Problem to work on
From the data below, return the exact lines starting at the line containing "You are a GUI" and ending at the line containing "Screen dimensions: 1227x894", both included, and nothing else.

Data under study

◇ ◇ ◇

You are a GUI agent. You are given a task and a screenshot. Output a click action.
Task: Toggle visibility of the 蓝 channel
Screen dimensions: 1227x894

◇ ◇ ◇

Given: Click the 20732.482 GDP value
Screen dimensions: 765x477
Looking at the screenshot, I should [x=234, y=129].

◇ ◇ ◇

Exercise solution
You are a GUI agent. You are given a task and a screenshot. Output a click action.
Task: Toggle visibility of the 蓝 channel
Screen dimensions: 1227x894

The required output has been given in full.